(TASK LIST):
[A] Rewrite the ICANN pilot program email from "[PC-NCSG] ICANN Staff" up to and including "policy support itself.", replacing "policy support" with "technical support".
[B] Copy out the rows that follow the ICANN pilot program email, line for line, without the pictures.

[PC-NCSG] ICANN Staff Pilot Program to assist ICANN document development and drafting

Rafik Dammak rafik.dammak
Mon Feb 22 20:43:53 EET 2016


Hi Sam,

I think WBC global was recruited to help design the program but not
necessarily to provide the policy support itself.

Best,

Rafik
On Feb 23, 2016 3:33 AM, "Sam Lanfranco" <lanfran at yorku.ca> wrote:

> Some of you will have read the message from David Olive, sent to the SOAC
> leadership list earlier in the month, in which he outlines a Staff
> initiative for "a new pilot program we are developing to assist ICANN
> communities with document development and drafting." I have no idea where
> the proposal stands at the moment, although they hoped to roll it out
> before Marrakesh. (See full message attached).
>
> I have several concerns about the viability of this proposal. They are
> listed below this *brief overview *of the proposal.
>
> ?    The proposal ICANN is working on is with Dan O?Neill of WBC Global to
> help develop, coordinate and manage the implementation of this assistance
> program. WBC Global is mainly a provider of background information to the
> business community, and an arranger for access to staff and representatives
> in the U.S. Congress. I do not know if it currently performs Washington
> work for ICANN.
>
> ?    The proposed pilot program will assist eligible ICANN community
> groups with search, and preparation of issue overviews, participation in
> community calls, writing, editing, or any combination of those services.
> The program will help ICANN test what types of services can be provided and
> in what manner to see if it is possible to establish the capability as a
> regular ICANN support program.
>
> ?    Staff is requesting expressions of interest via a questionnaire [*not
> sure where it is*], to be completed by 29 January 2016. Staff is also
> requesting suggestions for specific individuals who might take on temporary
> assignments to serve in the support role, but [unfortunately] ICANN
> procurement principles would prevent someone from the same community
> helping out within that community. In my view this will almost guarantee
> that support is from sources that poorly understand context and process, no
> matter what their writing and editing skills may be. The goal was to launch
> the pilot program before Marrakesh, but I have heard nothing more.
>
> *Concerns:*
>
> Based on what WBC Global does I think this is a poor match between WBC
> Global's skills and our constituency needs. WBC Global's services are
> listed here: http://www.wbcglobal.com/7022.html
>
> It does briefing papers for the corporate sector, and it does Wash D.C.

(MATERIAL PROVIDED):
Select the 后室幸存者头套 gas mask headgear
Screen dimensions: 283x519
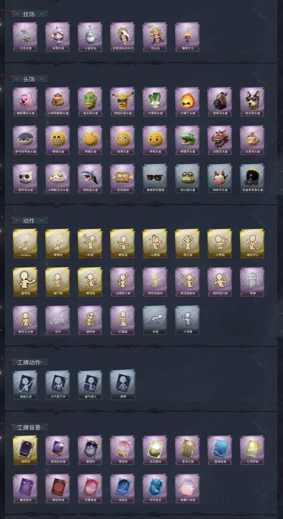pos(252,178)
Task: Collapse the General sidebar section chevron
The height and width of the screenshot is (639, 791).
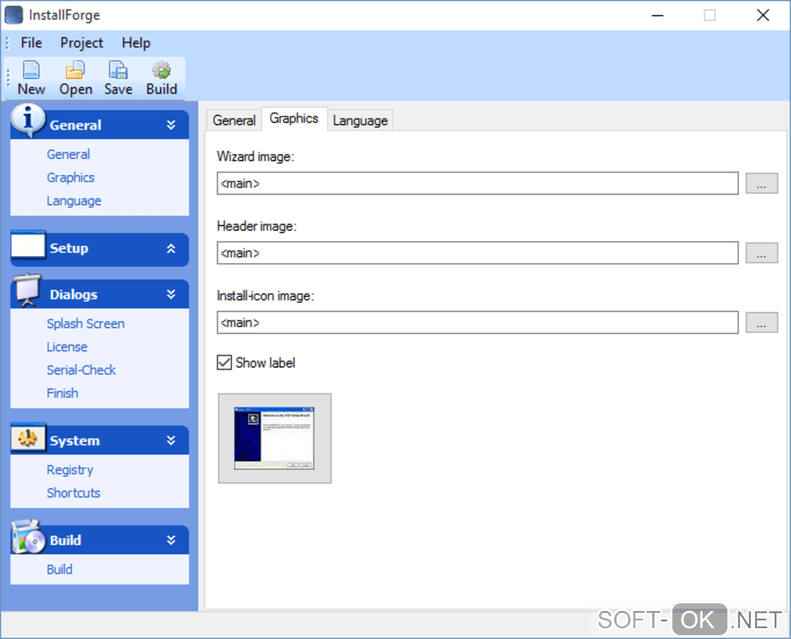Action: (x=171, y=125)
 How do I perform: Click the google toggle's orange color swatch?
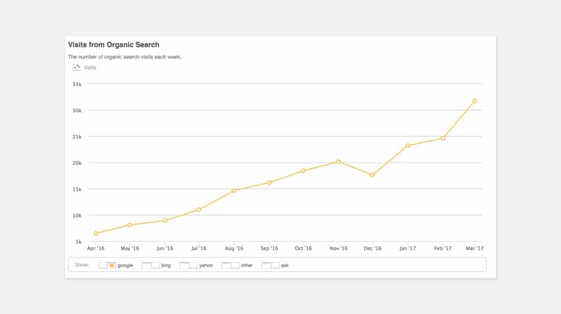click(112, 265)
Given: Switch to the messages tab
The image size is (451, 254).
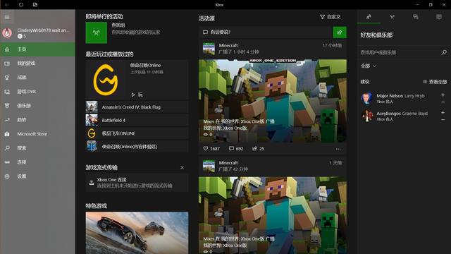Looking at the screenshot, I should coord(416,17).
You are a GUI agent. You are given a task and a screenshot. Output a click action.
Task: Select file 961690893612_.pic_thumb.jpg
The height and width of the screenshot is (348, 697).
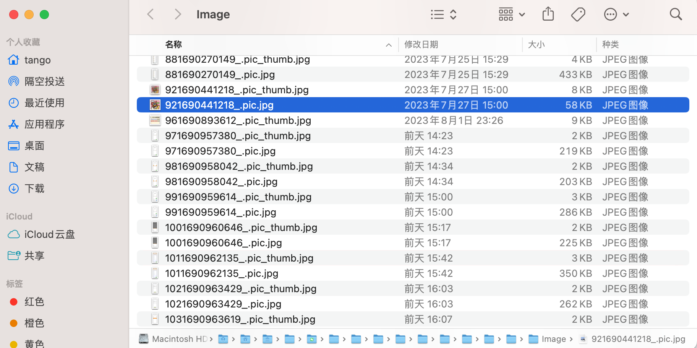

(RESPONSES TO THE TASKS):
[A]
[PC-NCSG] ICANN Staff Pilot Program to assist ICANN document development and drafting

Rafik Dammak rafik.dammak
Mon Feb 22 20:43:53 EET 2016


Hi Sam,

I think WBC global was recruited to help design the program but not
necessarily to provide the technical support itself.

[B]
Select the 后室幸存者头套 gas mask headgear
Screen dimensions: 283x519
pos(252,178)
Task: Collapse the General sidebar section chevron
The height and width of the screenshot is (639, 791).
Action: (x=171, y=125)
 How do I perform: Click the google toggle's orange color swatch?
click(112, 265)
Given: Switch to the messages tab
The image size is (451, 254).
Looking at the screenshot, I should coord(416,17).
You are a GUI agent. You are given a task and a screenshot. Output a click action.
Task: Select file 961690893612_.pic_thumb.jpg
The height and width of the screenshot is (348, 697).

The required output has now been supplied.